- **Written exercise**
Count the lines in the items below that contain the string "Point", matching case exactly. Reply with the number alone.

* start Listed entries *

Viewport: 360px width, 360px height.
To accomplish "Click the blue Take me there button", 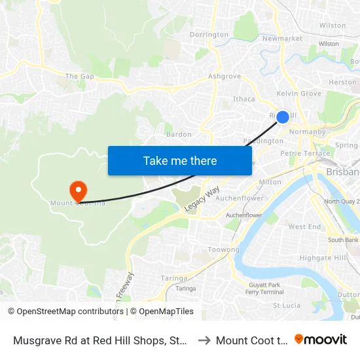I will click(x=180, y=160).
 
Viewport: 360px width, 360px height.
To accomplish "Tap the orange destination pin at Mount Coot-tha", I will click(x=78, y=191).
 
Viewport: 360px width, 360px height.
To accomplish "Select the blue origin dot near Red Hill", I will click(x=283, y=117).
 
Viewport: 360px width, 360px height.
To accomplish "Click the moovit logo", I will click(x=321, y=339).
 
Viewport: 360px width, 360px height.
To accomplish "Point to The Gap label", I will click(x=79, y=77).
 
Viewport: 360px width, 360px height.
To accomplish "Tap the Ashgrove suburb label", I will click(x=225, y=77).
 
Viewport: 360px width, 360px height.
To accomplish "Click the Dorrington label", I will click(x=209, y=35).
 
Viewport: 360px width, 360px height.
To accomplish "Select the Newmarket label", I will click(x=282, y=39).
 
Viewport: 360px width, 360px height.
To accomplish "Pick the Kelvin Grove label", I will click(x=299, y=94).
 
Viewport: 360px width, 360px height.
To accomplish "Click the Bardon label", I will click(x=179, y=134).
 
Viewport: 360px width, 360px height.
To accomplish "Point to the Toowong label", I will click(x=223, y=250).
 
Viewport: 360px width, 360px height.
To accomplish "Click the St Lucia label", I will click(x=285, y=305).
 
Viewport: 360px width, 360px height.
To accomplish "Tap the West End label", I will click(x=304, y=227).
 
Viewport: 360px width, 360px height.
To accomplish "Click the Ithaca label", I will click(x=244, y=99).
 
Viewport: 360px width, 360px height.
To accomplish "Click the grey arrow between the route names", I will click(x=204, y=340).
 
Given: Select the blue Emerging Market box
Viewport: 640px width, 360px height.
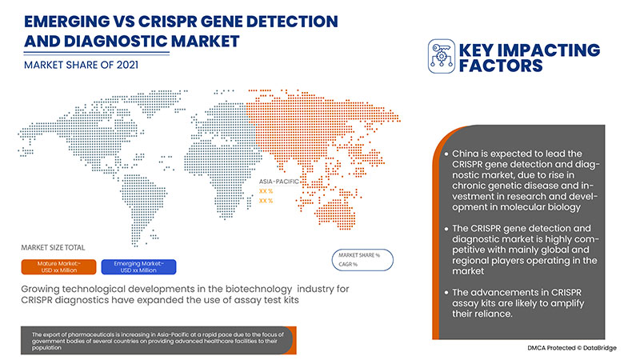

* end Listed entries *

- **Solution to the problem**
2